── Information given
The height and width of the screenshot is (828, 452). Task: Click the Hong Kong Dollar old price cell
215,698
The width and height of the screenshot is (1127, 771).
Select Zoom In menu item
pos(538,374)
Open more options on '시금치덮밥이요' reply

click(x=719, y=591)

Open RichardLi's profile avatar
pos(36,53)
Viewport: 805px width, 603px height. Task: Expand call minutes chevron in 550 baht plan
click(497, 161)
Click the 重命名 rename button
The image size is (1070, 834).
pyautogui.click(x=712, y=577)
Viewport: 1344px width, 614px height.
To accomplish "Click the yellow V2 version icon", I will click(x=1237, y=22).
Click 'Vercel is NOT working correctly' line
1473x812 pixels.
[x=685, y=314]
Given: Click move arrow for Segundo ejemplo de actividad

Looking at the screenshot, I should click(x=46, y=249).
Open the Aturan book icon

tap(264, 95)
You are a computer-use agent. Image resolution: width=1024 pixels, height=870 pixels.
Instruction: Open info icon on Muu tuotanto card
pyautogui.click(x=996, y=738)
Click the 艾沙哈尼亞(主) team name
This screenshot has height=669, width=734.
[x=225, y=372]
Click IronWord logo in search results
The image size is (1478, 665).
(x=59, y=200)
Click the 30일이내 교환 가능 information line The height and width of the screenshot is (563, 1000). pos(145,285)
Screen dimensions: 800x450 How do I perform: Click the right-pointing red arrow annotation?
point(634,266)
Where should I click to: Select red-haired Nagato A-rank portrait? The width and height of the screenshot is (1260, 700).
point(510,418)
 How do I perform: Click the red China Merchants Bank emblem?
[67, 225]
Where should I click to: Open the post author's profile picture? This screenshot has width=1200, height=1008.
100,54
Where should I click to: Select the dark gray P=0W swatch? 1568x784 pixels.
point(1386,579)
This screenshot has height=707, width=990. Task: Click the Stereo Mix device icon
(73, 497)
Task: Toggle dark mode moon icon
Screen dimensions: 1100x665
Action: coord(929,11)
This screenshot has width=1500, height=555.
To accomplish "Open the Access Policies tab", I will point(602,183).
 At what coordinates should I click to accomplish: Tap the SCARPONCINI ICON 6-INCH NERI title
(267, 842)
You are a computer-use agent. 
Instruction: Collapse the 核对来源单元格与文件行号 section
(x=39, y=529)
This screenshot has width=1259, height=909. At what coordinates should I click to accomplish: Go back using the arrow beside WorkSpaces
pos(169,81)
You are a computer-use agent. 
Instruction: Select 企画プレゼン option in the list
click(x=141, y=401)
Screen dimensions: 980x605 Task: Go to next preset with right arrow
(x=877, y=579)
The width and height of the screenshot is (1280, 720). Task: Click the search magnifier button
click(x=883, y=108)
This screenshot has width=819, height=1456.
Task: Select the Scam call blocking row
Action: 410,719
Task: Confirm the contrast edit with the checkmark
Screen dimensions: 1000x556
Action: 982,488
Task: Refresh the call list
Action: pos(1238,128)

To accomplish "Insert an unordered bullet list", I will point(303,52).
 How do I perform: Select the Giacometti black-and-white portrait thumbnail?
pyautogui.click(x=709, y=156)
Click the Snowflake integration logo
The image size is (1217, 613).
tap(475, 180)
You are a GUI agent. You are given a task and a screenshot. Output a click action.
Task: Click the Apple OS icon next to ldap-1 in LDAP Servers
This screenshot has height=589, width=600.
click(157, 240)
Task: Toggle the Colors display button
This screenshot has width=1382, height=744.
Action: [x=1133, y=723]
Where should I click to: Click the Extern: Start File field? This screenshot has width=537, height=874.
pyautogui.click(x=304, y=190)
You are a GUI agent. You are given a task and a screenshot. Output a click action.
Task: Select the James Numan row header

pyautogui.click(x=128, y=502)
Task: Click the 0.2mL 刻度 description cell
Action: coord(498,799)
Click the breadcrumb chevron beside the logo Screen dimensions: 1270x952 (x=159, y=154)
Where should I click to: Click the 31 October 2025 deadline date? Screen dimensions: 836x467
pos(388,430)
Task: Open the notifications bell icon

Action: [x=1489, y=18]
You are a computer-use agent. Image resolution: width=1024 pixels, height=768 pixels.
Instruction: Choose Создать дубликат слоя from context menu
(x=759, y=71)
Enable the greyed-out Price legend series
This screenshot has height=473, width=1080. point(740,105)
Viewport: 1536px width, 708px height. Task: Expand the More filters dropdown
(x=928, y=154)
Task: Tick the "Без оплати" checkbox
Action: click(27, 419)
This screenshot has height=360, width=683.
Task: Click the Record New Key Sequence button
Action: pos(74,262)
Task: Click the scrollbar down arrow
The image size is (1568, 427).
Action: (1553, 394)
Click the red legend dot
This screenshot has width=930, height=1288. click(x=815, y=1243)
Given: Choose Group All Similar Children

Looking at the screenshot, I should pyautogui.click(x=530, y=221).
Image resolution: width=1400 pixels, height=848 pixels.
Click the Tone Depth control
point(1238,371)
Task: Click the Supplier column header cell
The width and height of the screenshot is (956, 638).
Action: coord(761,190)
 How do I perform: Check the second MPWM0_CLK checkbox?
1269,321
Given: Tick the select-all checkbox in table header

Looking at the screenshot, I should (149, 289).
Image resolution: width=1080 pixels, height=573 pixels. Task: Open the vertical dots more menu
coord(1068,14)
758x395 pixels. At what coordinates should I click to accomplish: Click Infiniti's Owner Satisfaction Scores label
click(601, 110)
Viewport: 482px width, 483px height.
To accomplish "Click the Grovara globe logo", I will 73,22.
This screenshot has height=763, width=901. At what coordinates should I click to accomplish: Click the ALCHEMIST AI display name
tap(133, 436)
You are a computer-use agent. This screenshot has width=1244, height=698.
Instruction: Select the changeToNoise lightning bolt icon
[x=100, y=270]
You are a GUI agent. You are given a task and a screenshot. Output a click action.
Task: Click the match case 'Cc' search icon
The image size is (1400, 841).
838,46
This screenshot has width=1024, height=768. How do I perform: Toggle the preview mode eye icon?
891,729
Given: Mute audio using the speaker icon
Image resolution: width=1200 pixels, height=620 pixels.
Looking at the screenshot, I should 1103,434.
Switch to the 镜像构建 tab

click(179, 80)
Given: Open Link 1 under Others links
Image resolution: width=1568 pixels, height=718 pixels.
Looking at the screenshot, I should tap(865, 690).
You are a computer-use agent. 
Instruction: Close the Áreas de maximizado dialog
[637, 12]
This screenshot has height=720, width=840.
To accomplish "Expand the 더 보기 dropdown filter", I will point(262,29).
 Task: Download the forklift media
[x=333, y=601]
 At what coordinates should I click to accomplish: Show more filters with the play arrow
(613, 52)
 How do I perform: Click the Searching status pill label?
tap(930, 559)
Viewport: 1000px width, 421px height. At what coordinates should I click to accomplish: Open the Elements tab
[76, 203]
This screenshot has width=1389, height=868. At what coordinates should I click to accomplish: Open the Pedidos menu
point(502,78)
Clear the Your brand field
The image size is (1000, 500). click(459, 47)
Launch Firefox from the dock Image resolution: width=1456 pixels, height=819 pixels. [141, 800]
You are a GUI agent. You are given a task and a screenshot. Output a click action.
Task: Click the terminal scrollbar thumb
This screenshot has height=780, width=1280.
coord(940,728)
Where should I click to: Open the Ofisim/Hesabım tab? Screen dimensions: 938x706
────
▶ [Exercise prompt]: Lines with the word "scrollbar": how many are there in the material? Answer with the number alone.

▶ [Reply to the task]: 2